Genotypic variation observed in sampled populations could have originated from genetically diverse founder populations, multiple sources of colonization, and somatic mutations (Milgroom et al., 1992; Wang & Szmidt, 2000). In the Sitka spruce population, a negative inbreeding coefficient (excess of heterozygotes) is suggestive of random mating within a local genetic neighborhood. In contrast, nonrandom mating in R. brevipes associated with lodgepole pine is supported by a positive inbreeding coefficient (deficiency of heterozygotes). Nonrandom mating could have arisen due to inbreeding within the population or colonization by diverse founder individuals from multiple genetic neighborhoods. If inbreeding were common, closely spatial individuals would likely share similar allele frequencies. If the latter were true, unrelated individuals with highly divergent genetic profiles reside in the local population. In R. brevipes sampled in lodgepole pine, the bimodal distribution of allele frequencies in the lodgepole pine site and a positive inbreeding coefficient suggests that the populations are comprised largely of genetically unrelated individuals. It is unlikely that mating between unrelated individuals within the sampled area is common; rather, genotypic diversity likely arose from colonization by genetically dissimilar founders.

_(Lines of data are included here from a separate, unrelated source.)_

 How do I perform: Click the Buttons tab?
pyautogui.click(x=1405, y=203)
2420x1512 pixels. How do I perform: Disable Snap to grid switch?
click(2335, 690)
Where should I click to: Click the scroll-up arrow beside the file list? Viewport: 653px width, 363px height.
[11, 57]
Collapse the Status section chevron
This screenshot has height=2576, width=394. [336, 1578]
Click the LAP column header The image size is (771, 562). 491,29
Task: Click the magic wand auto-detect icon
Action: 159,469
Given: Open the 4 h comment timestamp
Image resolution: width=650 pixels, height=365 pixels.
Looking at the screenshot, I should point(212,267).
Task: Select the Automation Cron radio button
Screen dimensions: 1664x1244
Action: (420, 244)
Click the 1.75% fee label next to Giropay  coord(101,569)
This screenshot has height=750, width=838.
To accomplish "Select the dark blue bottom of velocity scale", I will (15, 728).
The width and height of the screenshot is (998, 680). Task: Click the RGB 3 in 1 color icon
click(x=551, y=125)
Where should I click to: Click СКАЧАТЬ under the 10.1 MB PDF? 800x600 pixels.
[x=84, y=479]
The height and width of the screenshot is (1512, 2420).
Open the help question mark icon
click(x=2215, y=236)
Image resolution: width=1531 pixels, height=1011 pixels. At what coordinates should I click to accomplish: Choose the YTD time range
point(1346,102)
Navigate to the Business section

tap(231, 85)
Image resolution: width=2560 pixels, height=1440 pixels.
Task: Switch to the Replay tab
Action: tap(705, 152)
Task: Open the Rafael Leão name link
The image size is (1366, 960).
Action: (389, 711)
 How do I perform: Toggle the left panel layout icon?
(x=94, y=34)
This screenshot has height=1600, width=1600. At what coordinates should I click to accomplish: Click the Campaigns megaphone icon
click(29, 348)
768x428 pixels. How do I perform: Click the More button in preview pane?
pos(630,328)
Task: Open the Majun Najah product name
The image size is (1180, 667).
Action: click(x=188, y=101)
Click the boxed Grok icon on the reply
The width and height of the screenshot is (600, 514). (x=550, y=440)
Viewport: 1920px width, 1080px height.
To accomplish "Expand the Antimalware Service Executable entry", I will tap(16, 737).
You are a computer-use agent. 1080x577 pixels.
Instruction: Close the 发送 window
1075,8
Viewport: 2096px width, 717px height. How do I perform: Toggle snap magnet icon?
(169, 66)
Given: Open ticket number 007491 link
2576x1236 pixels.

The sampling of sporocarps above ground may not be an adequate estimate of the size, frequency or spatial extension of genets below ground. In investigations of community structure above and below ground for EMF, the abundance of mycorrhizal morphotypes was not always indicative of the commonly occurring sporocarps (Gardes & Bruns, 1996; Dahlberg et al., 1997; Jonsson et al., 1999). Similarly, spatial extent of genotypes may not be reflected in sporocarp fruiting patterns. Future studies of the population dynamics of R. brevipes will be aimed at assessing the spatial extent and density of genets of mycorrhizae. Detailed studies employing molecular markers that estimate the relationships among individuals and that elucidate potential colonization and reproductive strategies of putative late-stage EMF such as R. brevipes are under way.


The authors would like to thank Terry McClean for technical support, R. Greg Thorn and two anonymous reviewers for critical suggestions for this manuscript. Funding was provided by Sigma Delta Epsilon Graduate Women in Science Eloise Gerry Fellowship, National Science Foundation DEB 0104976 & DEB 9974018, USDA Grant CREES 2000–02861, and a MacIntyre Stennis grant.